219. The answers to the questions formulated by the Division Bench on 02.09.2013, as have been reproduced above, are as follows:-
(1) Full Bench judgment of this Court in Rajender Parshads case (supra) holding the Municipal Common Lands Act 1974 to be ultra vires is good law notwithstanding the Constitution (Fortyfourth Amendment) Act, 1978.
(2&3) The proprietary rights of proprietors in Jumla Mushtarka Malkan or Jumla Malkan Wa Digar Haqdaran Arazi Hasab Rasad Raqba lands shall not vest in a Municipal Council/Corporation or Faridabad Complex under the Municipal Corpn.
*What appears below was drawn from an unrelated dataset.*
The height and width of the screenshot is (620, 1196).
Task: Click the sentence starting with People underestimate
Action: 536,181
Act 1994 or the Municipal Act 1973 and neither can the proprietors be divested of their proprietary rights in Jumla Mushtarka Malkan or Jumla Malkan Wa Digar Haqdaran Arazi Hasab Rasad Raqba lands without payment of compensation by a mere declaration of such inclusion or vesting by Section 2 (g) (6) of the VCL Act 1961, the Municipal Corpn. Act 1994 or the Municipal Act 1973 in view of the clear mandate of a Five Judge Bench of Honble the Supreme Court in Ajit Singh v. State of Punjab (supra).
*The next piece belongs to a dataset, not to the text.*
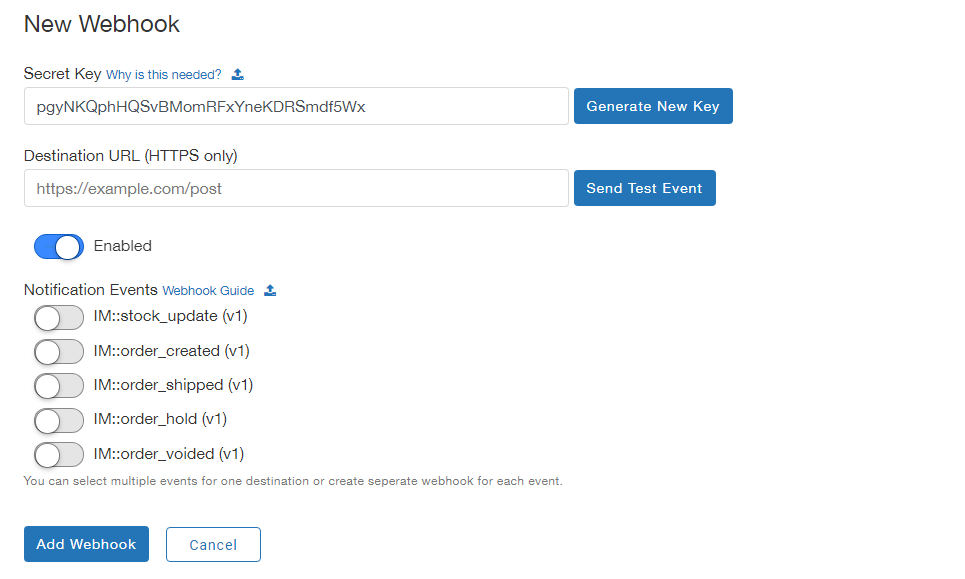Viewport: 965px width, 579px height.
Task: Click the upload icon next to Webhook Guide
Action: (268, 290)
(4&5) The provisions of the Municipal Corpn. Act 1994 and the Municipal Act 1973 which provide that rights in common lands shall vest in a Municipal Council/Corporation or the Faridabad Complex would amount to compulsory acquisition without payment of compensation, which is impermissible in law and is illegal and invalid.
(6) Article 300A of the Constitution of India fully applies to the present controversy inasmuch as no person is to be deprived of his property say by authority of law. The right to claim compensation or the obligation to pay, though not expressly included in the Article can be inferred in the said Article. The public purpose is a pre-condition for deprivation of a person from his property under Article 300A and right to claim compensation is also inbuilt in that Article in view of Rajiv Sarin v. State of Uttarakhand (supra) and K.T. Plantation v. State of Karnataka (supra).
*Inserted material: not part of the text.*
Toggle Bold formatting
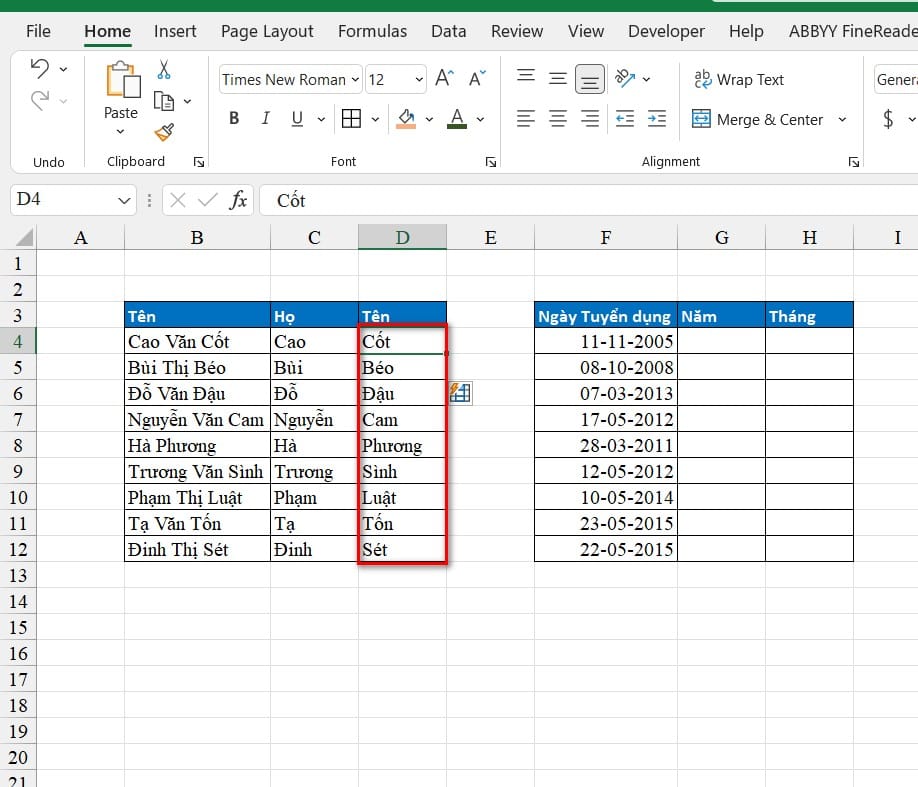The image size is (918, 787). click(234, 119)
(7) Section 7 (4) of the Panchayati Raj Act 1994, Section 2 (22B) and Section 61 (h) of the Municipal Act 1973 and Section 2 (g) (6) of the VCL Act 1961 are intra vires subject to payment of compensation where the shamlat land or the Jumla Mushtarka Malkan or Jumla Malkan Wa Digar Haqdaran Arazi Hasab Rasad Raqba lands vest by enlargement or extension of the area of a Municipal Council or Corporation and failure to pay compensation would render the same to be ultra vires. Besides, the ownership of Jumla Mushtarka Malkan or Jumla Malkan Wa Digar Haqdaran Arazi Hasab Rasad Raqba lands shall not vest in a Panchayat notwithstanding Section 4 of the VCL Act 1961 in view of Section 2 (bb) and Section 23A of the Consolidation Act 1948; besides, Rule 16 (ii) of the Consolidation Rules 1949 and a Five Judge Bench judgment of Honble the Supreme Court in Ajit Singhs case (supra).
220. In terms of order dated 19.03.2015 mentioning that an answer to the reference would entail appraising the correctness of a Full Bench judgment in Rajender Prashad and others v. State of Haryana, (supra) on the basis of two other Full Bench judgments of this Court in Jai Singh v. State of Haryana (supra) and Veer Singh and others v. State of Haryana and others (supra), it would, therefore, be appropriate if the matter is placed before Honble the Acting Chief Justice for constituting a Larger Bench, our answer is that the judgment of the Full Bench in Rajender Parshads case (supra) lays down the correct law and is held to be valid and upheld. The judgments in Jai Singhs case (supra) and Veer Singhs (supra) are also upheld; however, any observations made in Jai Singhs case (supra) and Veer Singhs case (supra) holding or observing that the land of the Jumla Mushtarka Malkan shall vest in the Gram Panchayat is held to be invalid and inapplicable notwithstanding Section 4 of the VCL Act 1961, as already noticed above.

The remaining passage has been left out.